Saved data entries
------------------------------------------------

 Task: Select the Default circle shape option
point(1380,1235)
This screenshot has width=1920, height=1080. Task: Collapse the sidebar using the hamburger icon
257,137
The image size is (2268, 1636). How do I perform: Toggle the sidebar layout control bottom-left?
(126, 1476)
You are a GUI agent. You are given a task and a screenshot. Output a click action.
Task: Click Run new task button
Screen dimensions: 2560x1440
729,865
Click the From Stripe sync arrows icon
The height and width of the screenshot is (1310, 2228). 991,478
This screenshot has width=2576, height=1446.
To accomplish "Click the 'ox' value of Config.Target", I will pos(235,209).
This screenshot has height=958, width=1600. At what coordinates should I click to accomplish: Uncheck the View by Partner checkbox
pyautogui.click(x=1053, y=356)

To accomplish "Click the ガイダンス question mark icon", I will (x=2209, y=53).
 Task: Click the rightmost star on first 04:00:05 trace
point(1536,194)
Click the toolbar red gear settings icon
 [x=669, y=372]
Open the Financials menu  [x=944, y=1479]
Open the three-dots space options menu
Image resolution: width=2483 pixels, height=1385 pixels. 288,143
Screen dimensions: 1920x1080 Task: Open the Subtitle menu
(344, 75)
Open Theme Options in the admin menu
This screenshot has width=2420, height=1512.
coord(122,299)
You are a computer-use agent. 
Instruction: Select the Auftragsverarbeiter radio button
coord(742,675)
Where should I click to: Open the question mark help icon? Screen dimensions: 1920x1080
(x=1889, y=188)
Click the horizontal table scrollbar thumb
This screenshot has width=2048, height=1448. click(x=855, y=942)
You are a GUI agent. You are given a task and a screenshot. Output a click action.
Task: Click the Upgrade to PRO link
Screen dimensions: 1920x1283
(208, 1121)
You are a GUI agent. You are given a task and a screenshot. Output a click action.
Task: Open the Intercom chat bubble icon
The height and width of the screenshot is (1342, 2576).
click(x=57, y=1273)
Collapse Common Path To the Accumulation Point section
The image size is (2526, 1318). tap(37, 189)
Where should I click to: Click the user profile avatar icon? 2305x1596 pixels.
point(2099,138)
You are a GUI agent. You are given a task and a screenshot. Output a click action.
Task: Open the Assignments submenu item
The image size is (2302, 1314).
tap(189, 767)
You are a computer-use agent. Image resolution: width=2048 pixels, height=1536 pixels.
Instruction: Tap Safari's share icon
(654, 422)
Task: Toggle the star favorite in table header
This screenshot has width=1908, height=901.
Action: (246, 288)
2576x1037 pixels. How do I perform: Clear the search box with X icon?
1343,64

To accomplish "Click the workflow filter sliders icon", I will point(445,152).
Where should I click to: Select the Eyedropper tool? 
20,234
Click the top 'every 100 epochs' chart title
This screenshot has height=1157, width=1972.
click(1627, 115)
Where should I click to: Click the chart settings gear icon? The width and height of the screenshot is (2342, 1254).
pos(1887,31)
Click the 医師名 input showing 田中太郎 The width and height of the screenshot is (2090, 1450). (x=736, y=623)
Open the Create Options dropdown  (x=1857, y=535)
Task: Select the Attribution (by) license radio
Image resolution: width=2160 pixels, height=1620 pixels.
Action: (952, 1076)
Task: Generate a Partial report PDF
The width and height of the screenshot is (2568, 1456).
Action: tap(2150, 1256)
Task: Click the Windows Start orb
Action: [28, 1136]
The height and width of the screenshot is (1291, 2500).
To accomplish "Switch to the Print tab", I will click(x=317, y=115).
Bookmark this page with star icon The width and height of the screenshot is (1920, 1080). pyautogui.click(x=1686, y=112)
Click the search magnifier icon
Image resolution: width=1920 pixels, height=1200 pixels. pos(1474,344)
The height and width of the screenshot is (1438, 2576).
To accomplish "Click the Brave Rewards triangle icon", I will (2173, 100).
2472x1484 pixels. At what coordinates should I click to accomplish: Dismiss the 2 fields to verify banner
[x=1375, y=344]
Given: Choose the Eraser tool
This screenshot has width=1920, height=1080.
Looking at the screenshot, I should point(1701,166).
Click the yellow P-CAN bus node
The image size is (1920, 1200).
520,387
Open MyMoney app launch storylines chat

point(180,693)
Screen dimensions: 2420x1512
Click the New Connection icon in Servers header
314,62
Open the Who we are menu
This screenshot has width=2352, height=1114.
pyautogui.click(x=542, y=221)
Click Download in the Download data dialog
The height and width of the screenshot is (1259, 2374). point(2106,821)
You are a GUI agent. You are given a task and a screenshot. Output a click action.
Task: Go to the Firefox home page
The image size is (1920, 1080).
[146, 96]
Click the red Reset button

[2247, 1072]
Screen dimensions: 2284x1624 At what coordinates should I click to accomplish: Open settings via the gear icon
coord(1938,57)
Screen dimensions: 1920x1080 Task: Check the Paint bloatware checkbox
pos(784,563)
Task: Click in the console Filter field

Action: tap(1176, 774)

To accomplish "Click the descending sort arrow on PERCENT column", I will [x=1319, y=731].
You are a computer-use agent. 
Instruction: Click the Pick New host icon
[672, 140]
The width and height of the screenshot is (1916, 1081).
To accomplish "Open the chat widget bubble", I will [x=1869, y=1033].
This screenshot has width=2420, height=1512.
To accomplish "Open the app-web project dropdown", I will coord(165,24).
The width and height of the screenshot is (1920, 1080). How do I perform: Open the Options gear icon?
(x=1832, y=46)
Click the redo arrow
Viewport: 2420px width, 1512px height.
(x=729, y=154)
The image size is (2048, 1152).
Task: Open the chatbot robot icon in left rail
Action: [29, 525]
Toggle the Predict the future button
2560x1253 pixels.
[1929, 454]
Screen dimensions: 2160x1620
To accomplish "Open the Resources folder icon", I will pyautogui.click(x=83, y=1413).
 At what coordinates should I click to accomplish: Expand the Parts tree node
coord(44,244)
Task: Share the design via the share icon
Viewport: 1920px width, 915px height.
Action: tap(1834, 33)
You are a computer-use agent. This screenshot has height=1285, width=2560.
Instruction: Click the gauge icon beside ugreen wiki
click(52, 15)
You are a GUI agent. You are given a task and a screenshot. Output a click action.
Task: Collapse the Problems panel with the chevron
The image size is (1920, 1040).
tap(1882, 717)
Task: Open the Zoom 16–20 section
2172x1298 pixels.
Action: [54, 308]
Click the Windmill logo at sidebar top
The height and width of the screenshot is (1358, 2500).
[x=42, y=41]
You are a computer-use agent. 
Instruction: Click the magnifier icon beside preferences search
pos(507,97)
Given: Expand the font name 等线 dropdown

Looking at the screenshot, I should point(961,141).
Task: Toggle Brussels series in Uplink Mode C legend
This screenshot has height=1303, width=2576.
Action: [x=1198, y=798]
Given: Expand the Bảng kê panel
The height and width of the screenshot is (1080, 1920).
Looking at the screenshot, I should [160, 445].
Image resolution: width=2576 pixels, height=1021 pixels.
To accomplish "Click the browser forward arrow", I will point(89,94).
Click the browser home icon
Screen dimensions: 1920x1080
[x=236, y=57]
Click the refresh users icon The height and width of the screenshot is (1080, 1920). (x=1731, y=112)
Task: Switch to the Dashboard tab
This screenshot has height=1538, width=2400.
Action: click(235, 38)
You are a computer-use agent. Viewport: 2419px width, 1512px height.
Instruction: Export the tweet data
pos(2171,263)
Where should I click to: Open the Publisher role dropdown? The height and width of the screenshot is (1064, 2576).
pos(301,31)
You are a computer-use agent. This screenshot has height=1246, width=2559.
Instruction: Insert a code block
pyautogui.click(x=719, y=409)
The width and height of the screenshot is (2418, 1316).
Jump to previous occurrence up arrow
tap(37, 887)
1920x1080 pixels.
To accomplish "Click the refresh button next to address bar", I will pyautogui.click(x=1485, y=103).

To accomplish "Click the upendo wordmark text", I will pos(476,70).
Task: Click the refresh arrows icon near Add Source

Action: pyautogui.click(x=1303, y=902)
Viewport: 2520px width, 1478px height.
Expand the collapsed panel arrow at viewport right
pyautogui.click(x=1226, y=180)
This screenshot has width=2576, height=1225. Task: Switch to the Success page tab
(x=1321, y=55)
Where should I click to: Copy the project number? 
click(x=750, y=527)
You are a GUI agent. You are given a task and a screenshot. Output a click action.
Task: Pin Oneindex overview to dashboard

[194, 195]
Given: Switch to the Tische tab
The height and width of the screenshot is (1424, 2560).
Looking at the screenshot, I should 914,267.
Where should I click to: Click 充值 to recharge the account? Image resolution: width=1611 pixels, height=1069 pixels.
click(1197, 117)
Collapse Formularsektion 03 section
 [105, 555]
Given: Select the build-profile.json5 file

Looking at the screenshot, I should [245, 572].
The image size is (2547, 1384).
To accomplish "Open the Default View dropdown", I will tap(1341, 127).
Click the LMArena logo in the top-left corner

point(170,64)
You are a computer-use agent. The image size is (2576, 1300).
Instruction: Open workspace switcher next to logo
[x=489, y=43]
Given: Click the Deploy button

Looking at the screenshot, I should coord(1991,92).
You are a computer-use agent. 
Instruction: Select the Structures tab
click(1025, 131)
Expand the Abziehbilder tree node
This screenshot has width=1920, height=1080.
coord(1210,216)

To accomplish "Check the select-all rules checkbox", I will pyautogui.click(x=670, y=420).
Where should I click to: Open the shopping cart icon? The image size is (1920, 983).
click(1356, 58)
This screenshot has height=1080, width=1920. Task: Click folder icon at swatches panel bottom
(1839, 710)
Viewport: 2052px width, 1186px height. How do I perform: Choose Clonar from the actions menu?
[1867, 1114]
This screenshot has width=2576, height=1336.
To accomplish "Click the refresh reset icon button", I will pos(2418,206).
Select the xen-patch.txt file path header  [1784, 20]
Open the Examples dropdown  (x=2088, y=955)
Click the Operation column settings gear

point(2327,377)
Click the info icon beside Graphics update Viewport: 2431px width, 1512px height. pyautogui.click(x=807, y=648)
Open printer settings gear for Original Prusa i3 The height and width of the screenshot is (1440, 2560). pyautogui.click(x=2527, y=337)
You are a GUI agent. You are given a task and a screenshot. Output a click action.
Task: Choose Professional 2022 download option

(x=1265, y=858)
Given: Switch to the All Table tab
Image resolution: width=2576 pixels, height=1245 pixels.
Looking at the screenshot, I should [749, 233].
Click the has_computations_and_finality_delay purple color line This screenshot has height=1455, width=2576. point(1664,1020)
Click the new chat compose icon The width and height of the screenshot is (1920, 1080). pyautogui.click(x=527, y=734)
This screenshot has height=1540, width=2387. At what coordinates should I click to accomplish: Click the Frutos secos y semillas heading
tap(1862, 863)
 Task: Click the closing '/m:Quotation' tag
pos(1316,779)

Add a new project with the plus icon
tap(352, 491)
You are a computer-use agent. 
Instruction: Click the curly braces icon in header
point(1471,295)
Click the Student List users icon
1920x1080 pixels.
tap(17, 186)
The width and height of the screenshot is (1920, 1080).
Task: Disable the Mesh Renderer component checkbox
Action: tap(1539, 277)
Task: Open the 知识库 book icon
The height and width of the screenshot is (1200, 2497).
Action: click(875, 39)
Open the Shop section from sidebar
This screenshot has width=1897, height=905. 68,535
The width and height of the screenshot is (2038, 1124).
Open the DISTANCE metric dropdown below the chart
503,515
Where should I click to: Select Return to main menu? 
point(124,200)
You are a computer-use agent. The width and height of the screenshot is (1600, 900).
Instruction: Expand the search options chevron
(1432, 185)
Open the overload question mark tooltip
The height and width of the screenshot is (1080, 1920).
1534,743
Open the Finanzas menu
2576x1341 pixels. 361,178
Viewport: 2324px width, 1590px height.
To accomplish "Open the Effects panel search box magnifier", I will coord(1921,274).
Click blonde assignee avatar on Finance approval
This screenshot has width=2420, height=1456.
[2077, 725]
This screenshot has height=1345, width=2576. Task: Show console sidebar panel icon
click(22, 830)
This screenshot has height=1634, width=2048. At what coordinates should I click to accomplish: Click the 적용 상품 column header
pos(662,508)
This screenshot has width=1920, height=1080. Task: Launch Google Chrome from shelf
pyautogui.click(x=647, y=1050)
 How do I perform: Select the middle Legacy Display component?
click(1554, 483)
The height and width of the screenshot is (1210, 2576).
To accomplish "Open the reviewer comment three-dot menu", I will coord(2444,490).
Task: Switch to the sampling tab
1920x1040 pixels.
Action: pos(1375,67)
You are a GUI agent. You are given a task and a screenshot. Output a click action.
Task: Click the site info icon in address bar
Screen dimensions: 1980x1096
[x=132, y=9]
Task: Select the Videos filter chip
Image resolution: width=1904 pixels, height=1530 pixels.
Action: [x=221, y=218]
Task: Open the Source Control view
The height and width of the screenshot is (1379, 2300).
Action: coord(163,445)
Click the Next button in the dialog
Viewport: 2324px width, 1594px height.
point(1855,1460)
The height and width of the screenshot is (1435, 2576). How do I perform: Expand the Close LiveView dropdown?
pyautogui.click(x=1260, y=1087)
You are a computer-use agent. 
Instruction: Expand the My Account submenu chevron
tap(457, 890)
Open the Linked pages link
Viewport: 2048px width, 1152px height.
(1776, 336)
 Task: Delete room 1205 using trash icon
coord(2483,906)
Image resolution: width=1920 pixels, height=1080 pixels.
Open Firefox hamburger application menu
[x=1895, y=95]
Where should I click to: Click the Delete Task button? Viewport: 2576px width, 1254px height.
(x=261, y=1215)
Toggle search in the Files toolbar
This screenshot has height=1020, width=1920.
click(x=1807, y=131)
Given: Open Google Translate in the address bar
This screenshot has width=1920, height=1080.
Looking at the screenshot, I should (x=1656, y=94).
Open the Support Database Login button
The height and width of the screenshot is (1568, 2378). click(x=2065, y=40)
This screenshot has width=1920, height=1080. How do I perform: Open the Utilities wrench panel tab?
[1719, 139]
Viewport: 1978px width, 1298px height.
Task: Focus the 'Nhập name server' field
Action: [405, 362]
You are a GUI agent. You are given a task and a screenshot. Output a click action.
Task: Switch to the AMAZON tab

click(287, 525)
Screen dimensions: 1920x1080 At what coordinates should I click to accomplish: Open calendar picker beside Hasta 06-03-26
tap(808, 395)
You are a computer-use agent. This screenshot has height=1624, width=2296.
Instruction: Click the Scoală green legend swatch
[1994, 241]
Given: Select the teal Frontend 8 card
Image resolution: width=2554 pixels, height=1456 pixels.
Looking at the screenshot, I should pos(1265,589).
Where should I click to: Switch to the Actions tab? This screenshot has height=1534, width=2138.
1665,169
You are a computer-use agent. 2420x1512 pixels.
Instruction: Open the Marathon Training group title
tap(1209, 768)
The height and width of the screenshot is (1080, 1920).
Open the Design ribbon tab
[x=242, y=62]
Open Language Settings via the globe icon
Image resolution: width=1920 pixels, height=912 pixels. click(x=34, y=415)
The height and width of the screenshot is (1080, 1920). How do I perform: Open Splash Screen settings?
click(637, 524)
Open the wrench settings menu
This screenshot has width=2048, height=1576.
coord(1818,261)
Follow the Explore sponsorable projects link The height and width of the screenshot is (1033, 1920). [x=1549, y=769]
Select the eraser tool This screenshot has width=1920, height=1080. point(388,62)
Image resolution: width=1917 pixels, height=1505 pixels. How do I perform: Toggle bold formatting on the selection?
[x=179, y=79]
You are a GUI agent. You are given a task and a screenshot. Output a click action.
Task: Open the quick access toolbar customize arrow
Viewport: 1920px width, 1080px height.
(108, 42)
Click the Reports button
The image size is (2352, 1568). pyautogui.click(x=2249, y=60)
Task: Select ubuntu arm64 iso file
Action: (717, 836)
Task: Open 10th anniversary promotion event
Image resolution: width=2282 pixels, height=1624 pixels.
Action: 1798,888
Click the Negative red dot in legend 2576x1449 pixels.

------------------------------------------------

> Exercise objective: For the data above, count every line in which the string "users" appears, and answer with the count only.

> Solution to this exercise: 2